Improving privacy for digital public goods

Recent CMU alumnae led a research group looking to transform the way digital privacy is evaluated. Privacy engineering graduates Geetika Gopi (SCS '23) and Aadyaa Maddi (SCS '23) worked with advisor Giulia Fanti, professor of electrical and computer engineering, to develop recommendations for the Digital Public Goods Alliance (DPGA) about how open source digital goods could be vetted to better protect user data. Along with CMU-Africa's Assane Gueye, Fanti is the co-director of CyLab-Africa and the Upanzi Network, and is also part of a UN-led working group for the DPI Safeguards initiative.

Digital public goods (DPGs) and digital public infrastructure (DPI) are catch-all terms for open source software meant to serve the public. "Digital public goods are open source software, data, AI models, and standards that are intended to contribute to sustainable digital development," Gopi said. DPGs may be developed by individuals, teams, or whole organizations, and many are used by governments across the world to host or facilitate digital civil infrastructure, such as healthcare or systems holding identity information. DPGs are vetted by the DPGA, which was formed by a United Nations mandate in order to ensure these goods are safe and of acceptable quality. To assess DPGs, the DPGA built the DPG Standard: organizations submit a form and share documentation with the DPGA, and if they pass the standard’s requirements, the DPGA adds their projects to a registry from which they can be chosen by prospective users.

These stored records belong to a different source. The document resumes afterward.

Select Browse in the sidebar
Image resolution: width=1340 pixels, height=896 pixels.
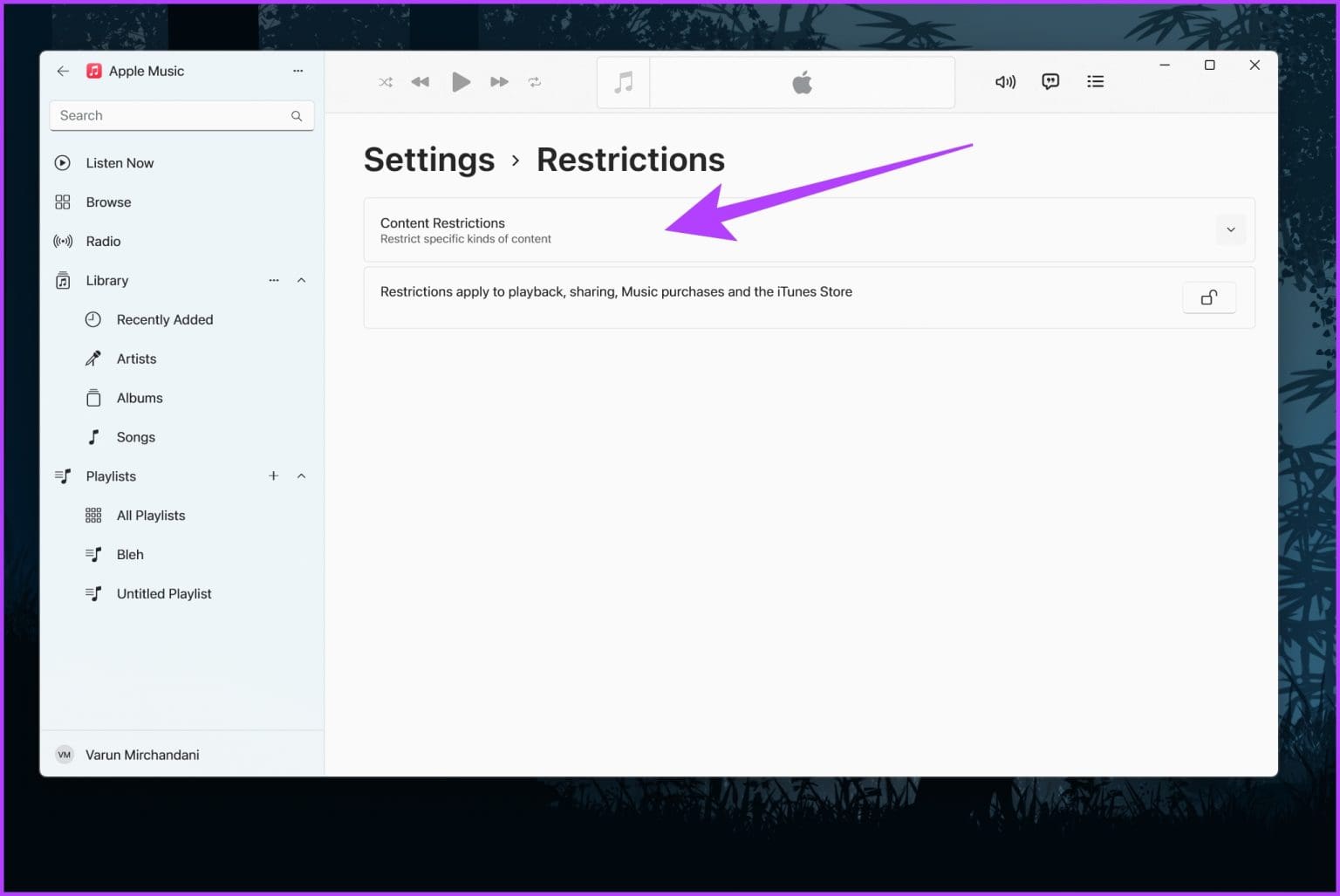[x=108, y=202]
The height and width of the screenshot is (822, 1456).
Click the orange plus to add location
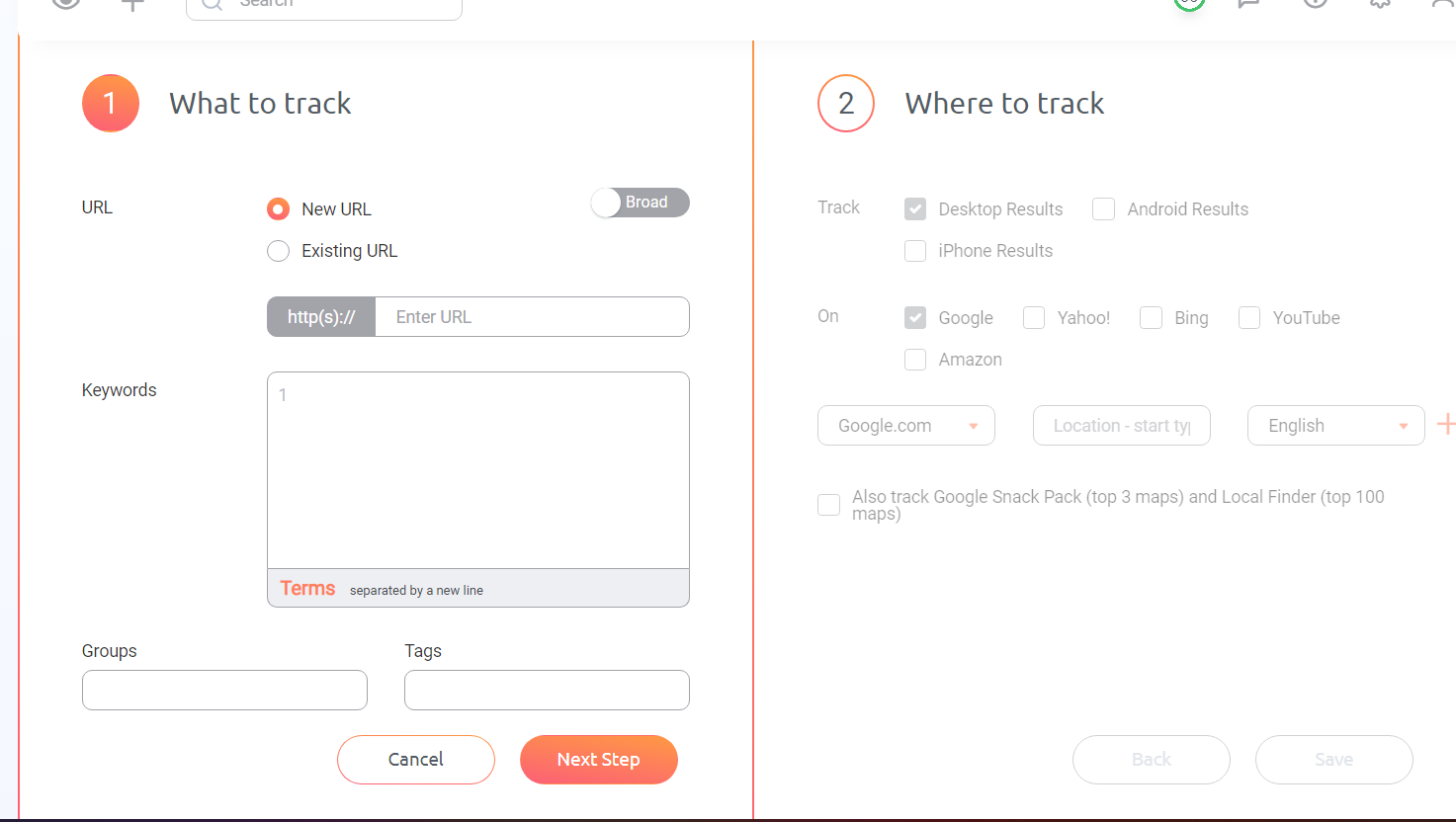point(1446,425)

"For this study, we wanted to know if the standard is truly effective at evaluating DPG for potential privacy issues," Gopi said, so they evaluated the DPG Standard by focusing on the privacy-related sections of the questionnaire.

Their project came in three parts. To begin, they analyzed the responses to the form filled out by successful DPG candidates. They found that most of the DPGs answered the privacy question in terms of data security, which is a related but distinct concept from privacy: "Security refers to protecting data from unauthorized access, while privacy is about controlling and managing how personal information is collected, used, and shared," explained Gopi. Many DPGs also included few details on how they would protect data, or they made the end-user entirely responsible for their own privacy. "We were shocked to see that these kinds of responses were passing the privacy bar and being admitted to the DPG registry," Gopi said.

Then, they delved into a small number of case studies on DPGs with at least one million users, from sectors including digital ID, news and media, and public health. They identified several ways in which these DPGs could better protect users’ privacy.

As the third component of the project, the researchers developed recommendations for the DPGA.

They recommended that the privacy standard should use existing, third-party tools and organizations to assess privacy, rather than having the DPGA build out their own custom assessment. They would be required to submit documentation showing that they had undergone a Privacy Impact Assessment (PIA) from an approved provider, so the DPGA could then publicly share those reports so that downstream users may determine if the DPG satisfies their privacy needs.

The team presented their results at this year's Symposium on Usable Privacy and Security (SOUPS), which met in Philadelphia from August 11–13. As a usable privacy and security conference, they felt that SOUPS was the right place to receive feedback from experts and to introduce these recommendations to a wider audience. Gopi reflected on the experience, saying, "A huge piece of changing the way the DPGA conducts privacy reviews is to balance manageable reporting requirements for open-source projects with meaningful privacy protections, which is why we said the SOUPS community is the right one to help us out here."

The team's recommendations are published in the SOUPS conference proceedings as "Privacy Requirements and Realities of Digital Public Goods." The work also was a finalist in the CSAW 2024 Applied Research Competition (North America), and won the social impact category of the competition.

"I initially viewed privacy as more of a policy or regulatory requirement," Gopi said. "But I've come to appreciate the technical nuances and the need to engineer effective and usable privacy protections. What really drives me is the opportunity to empower stakeholders and organizations, and to safeguard end users—that mission-oriented focus drew me to privacy engineering, and I haven't looked back since."